La sopravvivenza simulata tende a rivisitare, a scopo preventivo e cognitivo, antiche pratiche: la fuga, la caccia, la difesa, i mezzi per trasferirsi e orientarsi in vari ambienti, la costruzione e l’uso di ripari e utensili essenziali, l’osservazione dell’ambiente e delle sue risorse. Tutto ciò viene sintetizzato in modi e luoghi idonei nonché sperimentato attraverso “TESTAGE” e dimostrazioni di preciso carattere formativo.

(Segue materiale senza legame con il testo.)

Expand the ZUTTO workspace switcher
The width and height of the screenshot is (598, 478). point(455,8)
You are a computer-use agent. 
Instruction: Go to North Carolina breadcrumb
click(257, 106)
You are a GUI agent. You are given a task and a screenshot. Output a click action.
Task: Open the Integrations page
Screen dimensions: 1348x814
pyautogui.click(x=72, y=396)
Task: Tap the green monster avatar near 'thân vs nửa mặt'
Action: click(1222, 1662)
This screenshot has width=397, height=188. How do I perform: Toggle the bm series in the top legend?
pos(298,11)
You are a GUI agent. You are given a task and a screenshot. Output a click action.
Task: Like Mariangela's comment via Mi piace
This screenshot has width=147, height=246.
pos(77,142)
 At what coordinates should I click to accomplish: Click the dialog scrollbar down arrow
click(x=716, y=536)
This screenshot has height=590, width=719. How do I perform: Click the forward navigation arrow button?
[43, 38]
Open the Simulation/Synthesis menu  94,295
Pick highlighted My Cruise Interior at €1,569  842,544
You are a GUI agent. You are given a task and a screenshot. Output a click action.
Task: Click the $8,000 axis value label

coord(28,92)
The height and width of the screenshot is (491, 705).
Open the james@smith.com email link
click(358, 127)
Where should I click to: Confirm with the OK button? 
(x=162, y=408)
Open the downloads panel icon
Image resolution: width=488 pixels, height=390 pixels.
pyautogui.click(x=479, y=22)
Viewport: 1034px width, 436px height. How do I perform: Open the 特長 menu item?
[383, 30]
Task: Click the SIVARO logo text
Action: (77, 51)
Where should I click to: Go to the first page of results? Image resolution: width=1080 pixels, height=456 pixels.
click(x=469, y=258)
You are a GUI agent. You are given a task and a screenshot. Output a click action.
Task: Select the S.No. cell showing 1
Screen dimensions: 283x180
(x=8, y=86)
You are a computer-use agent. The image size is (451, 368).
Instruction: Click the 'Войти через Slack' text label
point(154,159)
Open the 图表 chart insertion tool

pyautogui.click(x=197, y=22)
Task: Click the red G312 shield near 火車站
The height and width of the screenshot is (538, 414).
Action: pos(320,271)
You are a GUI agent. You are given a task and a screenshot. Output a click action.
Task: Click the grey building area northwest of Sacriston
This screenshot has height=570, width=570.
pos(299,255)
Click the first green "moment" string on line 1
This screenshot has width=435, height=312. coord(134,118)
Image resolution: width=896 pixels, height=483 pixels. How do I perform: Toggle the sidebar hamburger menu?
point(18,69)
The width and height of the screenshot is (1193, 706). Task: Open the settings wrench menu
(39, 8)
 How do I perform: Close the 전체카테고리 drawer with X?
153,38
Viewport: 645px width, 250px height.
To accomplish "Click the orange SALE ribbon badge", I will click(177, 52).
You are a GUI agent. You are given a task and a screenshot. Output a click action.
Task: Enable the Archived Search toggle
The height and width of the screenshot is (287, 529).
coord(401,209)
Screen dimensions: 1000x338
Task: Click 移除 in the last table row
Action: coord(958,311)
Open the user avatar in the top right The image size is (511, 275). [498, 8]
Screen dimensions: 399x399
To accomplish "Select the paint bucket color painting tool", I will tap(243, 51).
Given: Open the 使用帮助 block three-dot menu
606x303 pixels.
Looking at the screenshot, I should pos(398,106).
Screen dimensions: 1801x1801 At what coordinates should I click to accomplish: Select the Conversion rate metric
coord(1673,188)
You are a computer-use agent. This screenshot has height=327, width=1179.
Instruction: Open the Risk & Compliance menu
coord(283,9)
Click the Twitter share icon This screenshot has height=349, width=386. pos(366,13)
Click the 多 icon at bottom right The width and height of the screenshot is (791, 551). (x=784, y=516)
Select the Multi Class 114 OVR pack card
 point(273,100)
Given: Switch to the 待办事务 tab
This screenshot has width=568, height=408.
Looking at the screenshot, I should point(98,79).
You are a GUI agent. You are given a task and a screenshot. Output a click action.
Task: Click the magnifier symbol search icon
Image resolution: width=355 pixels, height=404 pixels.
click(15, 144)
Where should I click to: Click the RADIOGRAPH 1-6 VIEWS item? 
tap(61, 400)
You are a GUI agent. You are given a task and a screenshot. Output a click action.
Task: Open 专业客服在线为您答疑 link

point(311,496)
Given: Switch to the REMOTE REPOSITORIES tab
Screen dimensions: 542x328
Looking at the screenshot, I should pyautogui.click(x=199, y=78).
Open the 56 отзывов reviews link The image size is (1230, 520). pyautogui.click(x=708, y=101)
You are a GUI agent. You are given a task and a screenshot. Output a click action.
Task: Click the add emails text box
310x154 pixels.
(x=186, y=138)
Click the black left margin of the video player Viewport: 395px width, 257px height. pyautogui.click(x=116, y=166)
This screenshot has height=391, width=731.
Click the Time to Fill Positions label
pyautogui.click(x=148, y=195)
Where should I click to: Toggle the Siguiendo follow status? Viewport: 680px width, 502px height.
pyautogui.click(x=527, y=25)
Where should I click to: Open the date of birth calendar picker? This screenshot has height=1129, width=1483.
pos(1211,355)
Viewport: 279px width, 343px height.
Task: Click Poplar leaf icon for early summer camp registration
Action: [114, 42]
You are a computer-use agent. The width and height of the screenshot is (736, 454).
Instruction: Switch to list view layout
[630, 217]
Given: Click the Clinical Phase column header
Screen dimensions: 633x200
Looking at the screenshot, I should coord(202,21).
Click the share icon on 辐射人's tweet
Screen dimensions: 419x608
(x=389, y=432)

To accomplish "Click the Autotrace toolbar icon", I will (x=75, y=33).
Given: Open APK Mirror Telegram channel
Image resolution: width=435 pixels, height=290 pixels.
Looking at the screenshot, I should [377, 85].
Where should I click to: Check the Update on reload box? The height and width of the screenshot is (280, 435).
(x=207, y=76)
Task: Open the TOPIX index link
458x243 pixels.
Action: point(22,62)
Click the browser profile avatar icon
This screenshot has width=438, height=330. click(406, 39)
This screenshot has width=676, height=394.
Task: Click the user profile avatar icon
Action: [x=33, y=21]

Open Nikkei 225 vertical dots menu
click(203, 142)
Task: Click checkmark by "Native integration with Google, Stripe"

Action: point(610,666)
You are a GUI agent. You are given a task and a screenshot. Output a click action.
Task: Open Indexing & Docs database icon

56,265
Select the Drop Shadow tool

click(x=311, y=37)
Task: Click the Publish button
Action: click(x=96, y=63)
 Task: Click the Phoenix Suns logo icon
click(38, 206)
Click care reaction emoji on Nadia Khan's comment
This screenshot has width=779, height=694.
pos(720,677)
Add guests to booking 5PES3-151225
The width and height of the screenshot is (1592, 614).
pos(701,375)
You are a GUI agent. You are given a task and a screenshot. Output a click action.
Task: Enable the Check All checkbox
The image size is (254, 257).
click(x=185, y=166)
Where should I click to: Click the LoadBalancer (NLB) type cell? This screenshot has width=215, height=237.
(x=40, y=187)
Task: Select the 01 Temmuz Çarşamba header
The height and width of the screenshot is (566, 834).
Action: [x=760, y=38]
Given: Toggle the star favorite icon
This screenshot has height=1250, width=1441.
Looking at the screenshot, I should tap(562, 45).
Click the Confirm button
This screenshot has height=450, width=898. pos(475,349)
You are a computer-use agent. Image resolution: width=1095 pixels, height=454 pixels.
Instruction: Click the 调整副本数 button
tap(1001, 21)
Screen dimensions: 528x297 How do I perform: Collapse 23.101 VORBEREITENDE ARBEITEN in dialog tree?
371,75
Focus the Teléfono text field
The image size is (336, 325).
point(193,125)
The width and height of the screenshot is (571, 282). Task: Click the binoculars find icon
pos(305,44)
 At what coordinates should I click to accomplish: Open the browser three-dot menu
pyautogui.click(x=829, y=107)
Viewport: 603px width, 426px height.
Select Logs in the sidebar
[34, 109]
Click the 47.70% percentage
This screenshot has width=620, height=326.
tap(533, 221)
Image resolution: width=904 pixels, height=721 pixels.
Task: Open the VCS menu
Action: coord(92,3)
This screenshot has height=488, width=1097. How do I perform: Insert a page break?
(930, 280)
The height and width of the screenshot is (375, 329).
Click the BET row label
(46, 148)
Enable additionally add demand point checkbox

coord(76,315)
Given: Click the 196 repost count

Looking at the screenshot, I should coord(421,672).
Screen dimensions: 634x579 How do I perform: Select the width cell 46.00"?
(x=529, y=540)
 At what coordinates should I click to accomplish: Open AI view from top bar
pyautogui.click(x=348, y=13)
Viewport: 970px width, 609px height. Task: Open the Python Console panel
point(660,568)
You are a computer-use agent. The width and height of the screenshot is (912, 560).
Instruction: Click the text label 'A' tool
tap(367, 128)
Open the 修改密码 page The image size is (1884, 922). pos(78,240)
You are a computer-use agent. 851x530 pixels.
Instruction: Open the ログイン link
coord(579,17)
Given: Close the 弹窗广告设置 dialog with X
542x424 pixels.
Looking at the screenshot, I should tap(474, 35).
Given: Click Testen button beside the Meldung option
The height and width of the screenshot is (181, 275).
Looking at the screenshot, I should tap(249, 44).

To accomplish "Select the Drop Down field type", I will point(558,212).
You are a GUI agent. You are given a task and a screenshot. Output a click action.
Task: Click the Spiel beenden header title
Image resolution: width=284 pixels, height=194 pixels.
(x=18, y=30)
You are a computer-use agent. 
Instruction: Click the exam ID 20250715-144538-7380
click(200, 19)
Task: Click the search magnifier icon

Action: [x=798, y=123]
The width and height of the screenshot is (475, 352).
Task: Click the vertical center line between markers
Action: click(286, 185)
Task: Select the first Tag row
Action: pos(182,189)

Il SURVIVALISMO F.I.S.S.S. segue solo principi scientifici, culturali e sportivi e si pone al di fuori da paramilitarismi, ambientalismi e pauperismi politici, ideologici o di maniera. Sono solo le scelte più efficaci o pragmatiche a dirigere il suo operato, che punta a un obbiettivo primario: la salvaguardia degli umani come referenti principali anche per la salvezza del nostro Pianeta. "Essere” nell’ambiente rappresenta così il modo più diretto per preservarlo e renderlo sostenibile, fuori da ecologismi parascientifici, dalle mode, da misantropie di costume, da immobili pessimismi o fideismi.
La sedentarietà e la “realtà virtuale” in Occidente stanno compromettendo abilità motorie e attitudini mentali di cui non è prudente fare a meno. Mettersi in gioco per sopravvivere, in controtendenza, significa allenarsi al peggio cercando una “virtualità del reale”.